Letter to Denis McDonough, U.S. Secretary of Veterans Affairs - Following Investigation of Atlanta VAMC, Senator Reverend Warnock Acts to Hold VA Accountable, Fights for Georgia Veterans

Letter

Date: May 20, 2022
Location: Washington, DC
Issues: Veterans
Keyword Search: Covid

Dear Secretary McDonough,

I write today to draw your attention to a recently published U.S. Department of Veterans Affairs (VA) Office of Inspector General (IG) Report regarding the Atlanta VA Health Care System ("Atlanta VA").

On April 27, 2022, VA IG published a report titled, "Atlanta VA Health Care System's Unopened Mail Backlog with Patient Health Information and Community Care Provider Claims." The VA initiated the investigation following a series of September 2021 articles in The Atlanta Journal-Constitution exposing a 10-month backlog in unprocessed mail at the Atlanta VA. The IG conducted the investigation to determine how 17,660 pieces of mail containing important documents for thousands of veterans remained unopened and unprocessed until the issue was made public. While I am glad that the VA initiated an IG investigation into this situation, I am deeply troubled by the findings in the report and am disappointed to be writing to you again so soon to address new concerns at this facility.

The April 2022 VA IG report found that the impetus for the Atlanta VA mail backlog was a verbal, informal agreement between Atlanta VA and VA Office of Community Care Payment Operations and Management (POM) personnel in November 2020, which resulted in significant and unclear changes in Atlanta VA mail staff responsibilities. Despite outreach from mail staff to Atlanta VA management and POM to communicate their concerns and challenges over the course of a year, management did not provide additional resources, guidance, or training, or reach out beyond the Atlanta VA to find a solution to an evident and known problem.

This incident and the report detail a clear case of two different organizations avoiding responsibility for a key function and supervisors failing to elevate valid concerns of their staff to the necessary administrative levels. The actions of both the VA and POM staff also seem to demonstrate a failure at both the hospital and POM to recognize the disastrous effects of mishandled or ignored mail. The VA IG reports that due to the failure of the Atlanta VA to address the backlog, the Atlanta VA was unable to promptly file veterans' medical records, reimburse community care providers, accurately bill veterans, and over deposit over $200,000 in checks to the VA, which then expired. Clearly, each of the outcomes may have tangible and potentially very detrimental effects on veterans' medical care. Additionally, at a time when the VA is working to build out the community care network to address vast needs exacerbated by Covid-19, delayed payments and communication undermines this effort.
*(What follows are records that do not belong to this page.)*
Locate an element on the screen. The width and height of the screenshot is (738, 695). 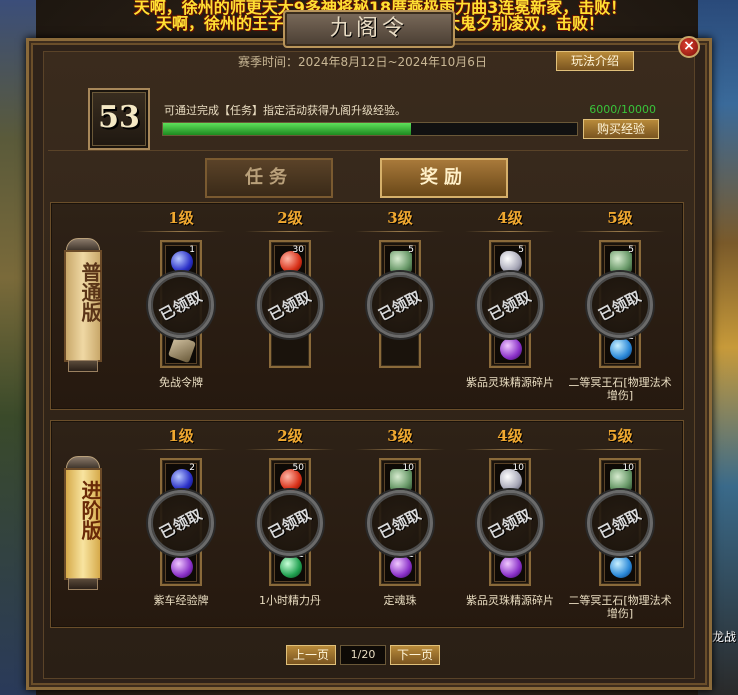
item-count: 1 is located at coordinates (192, 250).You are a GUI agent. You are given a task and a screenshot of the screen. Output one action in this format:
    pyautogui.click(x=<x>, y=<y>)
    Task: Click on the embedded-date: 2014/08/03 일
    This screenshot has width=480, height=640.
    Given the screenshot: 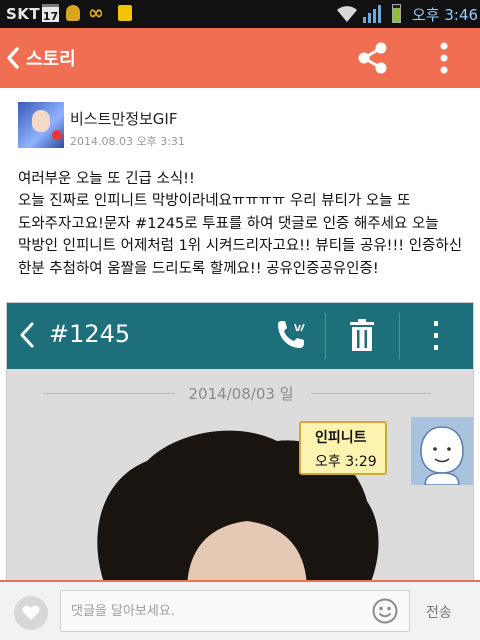 What is the action you would take?
    pyautogui.click(x=241, y=394)
    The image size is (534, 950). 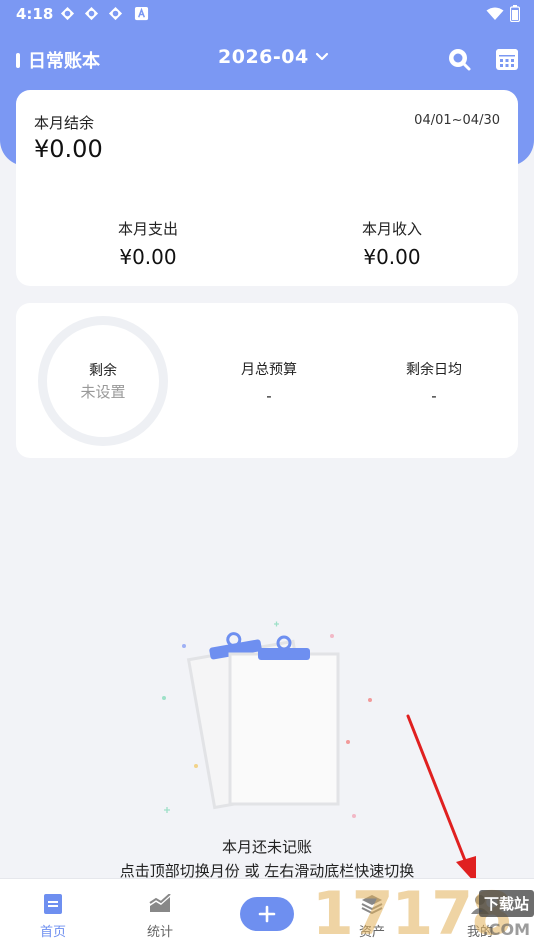 I want to click on expense-label: 本月支出, so click(x=148, y=229).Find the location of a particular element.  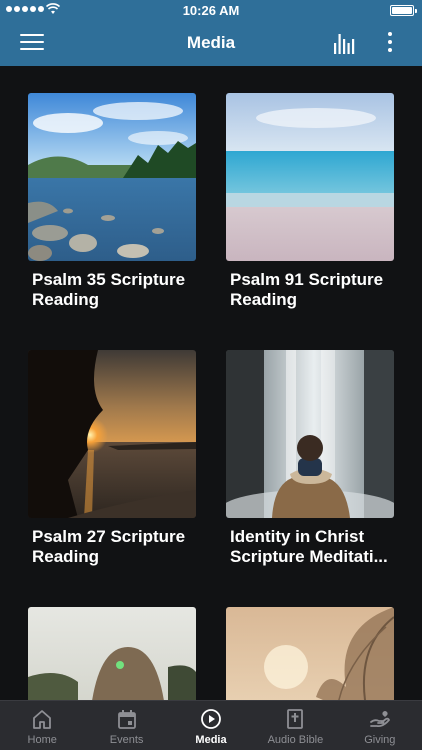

Finally, one of the most important takeaways from the IG report is that "the circumstances that led to the backlog in Atlanta could occur at other medical facilities across the nation--requiring proactive measures and better controls."

While the VA does not yet fully know all the individual effects of this incident, it is evident that this incident further undermines veteran and public trust in VA facilities to address the needs of veterans with care and diligence. This is unacceptable, and I request that you respond to the following questions by June 18, 2022:

What are you doing to ensure Georgia veterans are made whole due to any issues caused by the backlog?
Why was the Atlanta VA hospital deputy director able to make significant changes to mail processes without external approval, an understanding of the then-needed training and resources, or input from the affected staff?
What regulations are you implementing to ensure this cannot happen again at the Atlanta VA or any other VA facility?
What steps are you taking to ensure all VA employees understand that failure to address incoming mail promptly is a very serious issue that they cannot ignore?
What steps are you taking to ensure that supervisors and staff know to continue to raise the issue of needed resources to the appropriate level if they are not able to fulfill their mail responsibilities?
What steps are you taking to change organizational culture and assumed responsibilities at staff and supervisor levels to encourage individuals to take responsibility for problems and believe they can raise concerns and be heard?
What steps are you taking to ensure clear mail protocol at VA facilities nationally, including restrictions on senior supervisors' ability to change significantly mail protocol without relevant staff input and external approval?
What steps are you taking to determine if other similar mail backlogs exist at other VA facilities?
On behalf of Georgia's veterans, I ask for your help in improving the reputation of the VA facilities in Atlanta by bringing to bear the necessary Department resources to ensure the leadership, training, resources, and personnel are on hand to ensure an incident like this never happens again and does not take excellent press reporting to expose and address.